Tekstfragment =>
>>

Het einde van Jeruzalem
Het loopt slecht af met Jeruzalem
1-2 Koning Nebukadnessar van Babylonië was met zijn leger naar Jeruzalem gekomen en omsingelde de stad.
Koning Sedekia stuurde Paschur en de priester Sefanja naar Jeremia toe. Deze Paschur was een zoon van Malkia, en de priester Sefanja was een zoon van Maäseja. Zij zeiden tegen Jeremia: ‘Vraag de Heer wat we moeten doen. Misschien zal hij ons redden door een wonder. Want zo heeft hij zijn volk al vaak gered. Misschien zorgt hij ervoor dat de koning van Babylonië en zijn leger weggaan.’
Toen vertelde de Heer aan Jeremia wat hij moest zeggen. 3-5 En Jeremia zei tegen de twee mannen: ‘Ga terug naar koning Sedekia. Geef hem dit antwoord van de Heer: ‘Ik, de God van Israël, zal zelf tegen jullie vechten. Ik zal jullie straffen en jullie vernietigen met mijn grote macht. Jullie zullen meemaken hoe groot mijn woede is. Nu vechten jullie nog buiten de stad tegen het leger van Babylonië. Maar ik zal jullie wapens waardeloos maken. 6-7 Want ik zal de pest laten uitbreken in de stad. Mensen en dieren zullen eraan sterven. Ja, de inwoners van Jeruzalem zullen sterven door die vreselijke ziekte, en door oorlog en hongersnood.
En daarna geef ik de stad aan de koning van Babylonië. Dan wordt koning Sedekia gevangengenomen, samen met zijn dienaren en iedereen in Jeruzalem die nog in leven is. Dan zullen de vijanden iedereen doden. Ze zullen geen medelijden hebben en niemand in leven laten.’
Kiezen tussen leven en dood
8 Inwoners van Jeruzalem, dit zegt de Heer tegen jullie: ‘Ik laat jullie kiezen tussen leven en dood. 9 Wie de stad verlaat en zich overgeeft aan de Babyloniërs, die zal blijven leven. Maar wie in Jeruzalem blijft, zal sterven. Door oorlog, door hongersnood of door de pest. 10 Want ik heb besloten dat het met deze stad slecht zal aflopen. De koning van Babylonië zal de stad veroveren en verbranden.’’
Over de koningen van Juda
11-12 Hier volgt Gods boodschap voor de koningen van Juda.

<<

Gegevensfragment =>
>>

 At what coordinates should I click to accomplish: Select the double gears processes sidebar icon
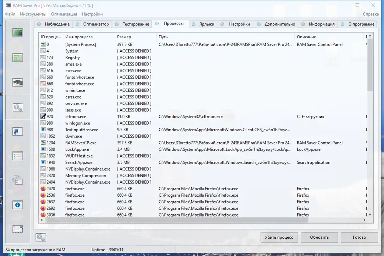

<<

Opdracht => Schrijf het stuk over het einde van Jeruzalem woordelijk over van "En daarna geef" tot en met "koningen van Juda.".

Eindantwoord =>
En daarna geef ik de stad aan de koning van Babylonië. Dan wordt koning Sedekia gevangengenomen, samen met zijn dienaren en iedereen in Jeruzalem die nog in leven is. Dan zullen de vijanden iedereen doden. Ze zullen geen medelijden hebben en niemand in leven laten.’
Kiezen tussen leven en dood
8 Inwoners van Jeruzalem, dit zegt de Heer tegen jullie: ‘Ik laat jullie kiezen tussen leven en dood. 9 Wie de stad verlaat en zich overgeeft aan de Babyloniërs, die zal blijven leven. Maar wie in Jeruzalem blijft, zal sterven. Door oorlog, door hongersnood of door de pest. 10 Want ik heb besloten dat het met deze stad slecht zal aflopen. De koning van Babylonië zal de stad veroveren en verbranden.’’
Over de koningen van Juda
11-12 Hier volgt Gods boodschap voor de koningen van Juda.